Saved entries
.....

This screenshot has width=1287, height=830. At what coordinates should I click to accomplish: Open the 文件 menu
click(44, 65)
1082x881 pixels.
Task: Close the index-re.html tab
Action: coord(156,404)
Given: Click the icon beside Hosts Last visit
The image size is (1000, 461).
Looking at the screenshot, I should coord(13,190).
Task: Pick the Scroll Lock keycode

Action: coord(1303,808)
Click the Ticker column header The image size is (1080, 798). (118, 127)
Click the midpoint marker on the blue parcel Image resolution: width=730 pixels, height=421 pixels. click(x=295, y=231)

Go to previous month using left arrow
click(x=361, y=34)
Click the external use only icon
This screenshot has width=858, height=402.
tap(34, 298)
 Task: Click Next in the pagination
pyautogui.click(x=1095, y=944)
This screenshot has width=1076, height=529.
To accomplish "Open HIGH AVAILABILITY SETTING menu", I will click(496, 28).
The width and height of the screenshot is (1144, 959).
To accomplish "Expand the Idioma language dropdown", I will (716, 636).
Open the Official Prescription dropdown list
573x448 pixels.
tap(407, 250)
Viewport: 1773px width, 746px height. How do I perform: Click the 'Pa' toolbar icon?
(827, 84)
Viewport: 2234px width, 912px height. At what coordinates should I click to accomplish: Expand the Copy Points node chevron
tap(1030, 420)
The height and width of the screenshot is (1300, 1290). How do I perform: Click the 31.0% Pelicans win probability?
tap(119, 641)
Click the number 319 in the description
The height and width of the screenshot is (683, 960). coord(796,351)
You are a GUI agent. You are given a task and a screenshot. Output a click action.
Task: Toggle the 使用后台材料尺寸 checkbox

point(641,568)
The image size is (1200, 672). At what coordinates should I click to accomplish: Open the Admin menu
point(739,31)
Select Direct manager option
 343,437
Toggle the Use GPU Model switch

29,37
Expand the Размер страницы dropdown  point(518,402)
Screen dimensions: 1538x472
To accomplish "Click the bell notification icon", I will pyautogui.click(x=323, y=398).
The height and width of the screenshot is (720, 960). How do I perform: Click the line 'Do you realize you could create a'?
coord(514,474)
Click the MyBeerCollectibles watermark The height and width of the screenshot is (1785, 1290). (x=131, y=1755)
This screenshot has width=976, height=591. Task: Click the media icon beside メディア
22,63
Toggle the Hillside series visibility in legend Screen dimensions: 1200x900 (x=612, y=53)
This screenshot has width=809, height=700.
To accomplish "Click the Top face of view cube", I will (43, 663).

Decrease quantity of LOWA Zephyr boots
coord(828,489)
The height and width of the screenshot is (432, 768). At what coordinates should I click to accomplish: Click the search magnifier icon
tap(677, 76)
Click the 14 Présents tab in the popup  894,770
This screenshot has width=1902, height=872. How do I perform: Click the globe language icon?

.....

_Problem to work on:_
Note how many lines of the entries contain the string "dimensions", then give that number by itself.

_Solution:_
2